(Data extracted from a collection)
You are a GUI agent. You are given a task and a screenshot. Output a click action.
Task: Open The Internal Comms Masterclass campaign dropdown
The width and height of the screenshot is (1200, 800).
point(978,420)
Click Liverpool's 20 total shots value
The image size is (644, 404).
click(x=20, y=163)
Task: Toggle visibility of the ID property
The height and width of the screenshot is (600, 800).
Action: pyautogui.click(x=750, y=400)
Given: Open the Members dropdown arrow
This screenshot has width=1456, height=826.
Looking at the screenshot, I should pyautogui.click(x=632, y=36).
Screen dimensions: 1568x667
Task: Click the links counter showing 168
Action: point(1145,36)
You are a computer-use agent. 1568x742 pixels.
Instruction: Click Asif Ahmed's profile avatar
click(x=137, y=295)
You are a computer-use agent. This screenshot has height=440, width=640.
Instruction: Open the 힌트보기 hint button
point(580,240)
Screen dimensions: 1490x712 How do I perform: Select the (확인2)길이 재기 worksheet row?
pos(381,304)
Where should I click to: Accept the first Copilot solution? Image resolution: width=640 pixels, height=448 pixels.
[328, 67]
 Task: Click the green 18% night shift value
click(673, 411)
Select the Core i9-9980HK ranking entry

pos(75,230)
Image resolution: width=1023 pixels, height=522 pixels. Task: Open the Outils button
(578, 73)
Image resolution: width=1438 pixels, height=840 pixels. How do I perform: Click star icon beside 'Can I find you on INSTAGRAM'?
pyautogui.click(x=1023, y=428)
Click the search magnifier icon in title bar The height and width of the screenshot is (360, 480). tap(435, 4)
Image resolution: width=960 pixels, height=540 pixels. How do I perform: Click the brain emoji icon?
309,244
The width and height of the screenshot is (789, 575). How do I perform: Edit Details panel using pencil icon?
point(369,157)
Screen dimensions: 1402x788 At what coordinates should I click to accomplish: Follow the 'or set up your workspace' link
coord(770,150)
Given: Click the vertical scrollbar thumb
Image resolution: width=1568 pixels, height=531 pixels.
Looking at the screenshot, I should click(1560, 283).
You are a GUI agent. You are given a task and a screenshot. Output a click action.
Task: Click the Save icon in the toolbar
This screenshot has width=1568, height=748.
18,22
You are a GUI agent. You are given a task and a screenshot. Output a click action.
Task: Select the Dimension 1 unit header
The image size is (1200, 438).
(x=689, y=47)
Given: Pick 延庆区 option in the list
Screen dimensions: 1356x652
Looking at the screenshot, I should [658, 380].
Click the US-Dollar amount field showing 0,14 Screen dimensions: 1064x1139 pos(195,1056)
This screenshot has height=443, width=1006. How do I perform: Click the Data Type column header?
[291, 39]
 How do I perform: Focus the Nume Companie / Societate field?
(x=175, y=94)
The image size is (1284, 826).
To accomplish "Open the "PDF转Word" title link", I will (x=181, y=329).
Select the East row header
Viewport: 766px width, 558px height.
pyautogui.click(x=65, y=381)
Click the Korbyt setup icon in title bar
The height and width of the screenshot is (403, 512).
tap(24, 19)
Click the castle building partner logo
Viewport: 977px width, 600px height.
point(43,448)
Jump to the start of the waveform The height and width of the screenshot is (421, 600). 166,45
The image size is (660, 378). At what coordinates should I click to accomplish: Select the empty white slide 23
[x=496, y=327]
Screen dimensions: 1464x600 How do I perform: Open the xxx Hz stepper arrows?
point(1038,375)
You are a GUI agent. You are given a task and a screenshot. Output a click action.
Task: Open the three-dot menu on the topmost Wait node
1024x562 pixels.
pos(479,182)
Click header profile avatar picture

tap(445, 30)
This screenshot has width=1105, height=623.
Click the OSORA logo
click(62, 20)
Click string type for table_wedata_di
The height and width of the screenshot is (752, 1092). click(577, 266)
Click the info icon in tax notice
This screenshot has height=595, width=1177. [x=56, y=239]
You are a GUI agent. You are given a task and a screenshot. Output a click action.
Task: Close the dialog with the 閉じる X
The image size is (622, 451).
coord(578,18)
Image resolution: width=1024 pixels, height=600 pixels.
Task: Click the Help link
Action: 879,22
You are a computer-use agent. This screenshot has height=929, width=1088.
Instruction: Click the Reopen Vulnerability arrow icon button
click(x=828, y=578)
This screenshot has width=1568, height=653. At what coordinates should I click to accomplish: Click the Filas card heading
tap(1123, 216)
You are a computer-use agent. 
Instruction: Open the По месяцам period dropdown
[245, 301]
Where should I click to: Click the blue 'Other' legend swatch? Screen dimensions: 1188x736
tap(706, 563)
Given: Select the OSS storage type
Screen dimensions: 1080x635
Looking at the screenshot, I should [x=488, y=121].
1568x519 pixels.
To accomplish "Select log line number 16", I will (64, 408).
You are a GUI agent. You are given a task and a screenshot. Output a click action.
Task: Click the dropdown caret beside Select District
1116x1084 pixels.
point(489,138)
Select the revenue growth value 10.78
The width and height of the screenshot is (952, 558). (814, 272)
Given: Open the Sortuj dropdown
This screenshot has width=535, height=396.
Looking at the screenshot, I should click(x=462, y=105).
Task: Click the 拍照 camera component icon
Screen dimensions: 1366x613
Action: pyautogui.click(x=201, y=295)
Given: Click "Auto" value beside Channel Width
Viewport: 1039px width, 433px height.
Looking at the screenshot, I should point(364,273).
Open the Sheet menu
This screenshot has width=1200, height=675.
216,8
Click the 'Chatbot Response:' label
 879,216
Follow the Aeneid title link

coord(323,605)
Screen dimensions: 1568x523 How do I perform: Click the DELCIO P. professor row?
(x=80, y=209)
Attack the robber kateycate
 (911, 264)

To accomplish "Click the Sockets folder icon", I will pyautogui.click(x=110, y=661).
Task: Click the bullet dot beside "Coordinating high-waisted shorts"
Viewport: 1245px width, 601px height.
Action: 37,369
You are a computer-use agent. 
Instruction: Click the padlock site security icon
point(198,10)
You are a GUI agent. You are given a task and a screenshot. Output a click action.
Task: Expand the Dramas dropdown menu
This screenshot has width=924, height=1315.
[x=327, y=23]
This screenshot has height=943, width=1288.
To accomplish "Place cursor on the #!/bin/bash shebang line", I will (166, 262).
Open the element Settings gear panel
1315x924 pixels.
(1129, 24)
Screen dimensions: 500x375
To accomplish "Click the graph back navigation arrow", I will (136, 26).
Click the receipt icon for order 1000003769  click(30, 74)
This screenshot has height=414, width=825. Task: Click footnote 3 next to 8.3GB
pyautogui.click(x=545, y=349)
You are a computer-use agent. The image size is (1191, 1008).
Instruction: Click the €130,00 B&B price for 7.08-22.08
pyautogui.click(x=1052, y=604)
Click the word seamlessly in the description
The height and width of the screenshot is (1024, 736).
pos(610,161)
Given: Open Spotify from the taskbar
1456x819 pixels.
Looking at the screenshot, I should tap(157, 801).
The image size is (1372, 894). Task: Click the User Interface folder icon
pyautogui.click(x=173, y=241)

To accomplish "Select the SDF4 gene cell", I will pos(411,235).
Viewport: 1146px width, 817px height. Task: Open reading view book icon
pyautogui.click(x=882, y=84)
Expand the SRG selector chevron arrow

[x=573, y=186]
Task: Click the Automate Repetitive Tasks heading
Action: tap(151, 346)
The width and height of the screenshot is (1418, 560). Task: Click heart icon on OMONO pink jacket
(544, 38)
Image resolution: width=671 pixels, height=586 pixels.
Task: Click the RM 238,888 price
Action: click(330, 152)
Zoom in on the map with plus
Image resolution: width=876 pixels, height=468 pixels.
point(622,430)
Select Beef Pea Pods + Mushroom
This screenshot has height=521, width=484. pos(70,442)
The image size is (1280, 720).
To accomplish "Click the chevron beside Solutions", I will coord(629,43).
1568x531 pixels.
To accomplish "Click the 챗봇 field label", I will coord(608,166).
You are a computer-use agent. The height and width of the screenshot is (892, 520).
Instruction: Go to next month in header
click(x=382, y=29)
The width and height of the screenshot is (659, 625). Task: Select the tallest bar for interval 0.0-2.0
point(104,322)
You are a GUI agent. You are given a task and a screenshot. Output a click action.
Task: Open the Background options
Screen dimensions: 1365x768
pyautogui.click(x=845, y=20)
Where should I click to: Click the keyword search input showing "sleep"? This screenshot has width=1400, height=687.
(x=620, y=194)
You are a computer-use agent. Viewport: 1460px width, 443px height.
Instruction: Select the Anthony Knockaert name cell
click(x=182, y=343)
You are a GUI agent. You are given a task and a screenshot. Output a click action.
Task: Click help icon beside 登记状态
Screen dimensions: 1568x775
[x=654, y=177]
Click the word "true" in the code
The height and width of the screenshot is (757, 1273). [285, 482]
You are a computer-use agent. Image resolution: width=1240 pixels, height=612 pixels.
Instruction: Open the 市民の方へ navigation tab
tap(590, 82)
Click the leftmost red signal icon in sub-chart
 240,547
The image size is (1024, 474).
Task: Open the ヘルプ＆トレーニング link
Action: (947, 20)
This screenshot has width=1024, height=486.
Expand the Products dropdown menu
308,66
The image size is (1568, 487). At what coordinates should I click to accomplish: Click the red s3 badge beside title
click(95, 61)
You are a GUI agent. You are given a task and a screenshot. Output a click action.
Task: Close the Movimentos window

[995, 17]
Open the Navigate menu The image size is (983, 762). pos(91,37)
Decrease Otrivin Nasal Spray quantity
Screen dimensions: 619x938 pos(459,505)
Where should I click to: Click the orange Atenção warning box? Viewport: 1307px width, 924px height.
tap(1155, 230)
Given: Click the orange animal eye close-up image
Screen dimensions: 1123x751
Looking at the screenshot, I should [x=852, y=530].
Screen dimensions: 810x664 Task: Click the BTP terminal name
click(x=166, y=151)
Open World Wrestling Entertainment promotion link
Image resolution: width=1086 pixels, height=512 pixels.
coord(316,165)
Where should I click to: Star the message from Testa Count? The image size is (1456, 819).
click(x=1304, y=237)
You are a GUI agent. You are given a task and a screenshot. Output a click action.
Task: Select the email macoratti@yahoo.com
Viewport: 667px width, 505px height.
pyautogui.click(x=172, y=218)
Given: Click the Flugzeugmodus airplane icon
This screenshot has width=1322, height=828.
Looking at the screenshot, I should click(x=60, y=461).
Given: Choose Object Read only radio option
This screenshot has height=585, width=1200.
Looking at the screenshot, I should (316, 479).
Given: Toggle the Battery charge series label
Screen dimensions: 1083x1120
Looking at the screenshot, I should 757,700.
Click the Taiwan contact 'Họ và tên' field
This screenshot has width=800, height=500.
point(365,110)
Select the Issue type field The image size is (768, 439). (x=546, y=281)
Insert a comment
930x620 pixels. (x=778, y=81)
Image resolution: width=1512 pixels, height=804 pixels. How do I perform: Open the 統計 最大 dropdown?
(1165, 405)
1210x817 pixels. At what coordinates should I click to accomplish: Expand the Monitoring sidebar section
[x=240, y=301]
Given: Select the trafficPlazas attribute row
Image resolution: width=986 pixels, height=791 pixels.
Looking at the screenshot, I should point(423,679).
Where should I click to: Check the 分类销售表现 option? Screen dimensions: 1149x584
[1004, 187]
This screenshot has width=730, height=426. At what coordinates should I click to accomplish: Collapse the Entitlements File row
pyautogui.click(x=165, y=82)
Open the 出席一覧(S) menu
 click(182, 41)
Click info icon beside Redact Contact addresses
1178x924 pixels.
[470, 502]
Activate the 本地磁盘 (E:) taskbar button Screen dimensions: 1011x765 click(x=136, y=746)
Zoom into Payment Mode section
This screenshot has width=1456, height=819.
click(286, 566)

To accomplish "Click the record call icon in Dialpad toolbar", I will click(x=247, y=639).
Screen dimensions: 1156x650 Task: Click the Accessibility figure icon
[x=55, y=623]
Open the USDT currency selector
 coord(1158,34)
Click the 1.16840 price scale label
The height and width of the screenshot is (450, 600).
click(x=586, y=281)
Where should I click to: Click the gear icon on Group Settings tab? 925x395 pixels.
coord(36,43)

◆ EXERCISE DIRECTIONS
The total, and nothing more: how many lines in the entries contain "Toggle"?

◆ WRITTEN SOLUTION
2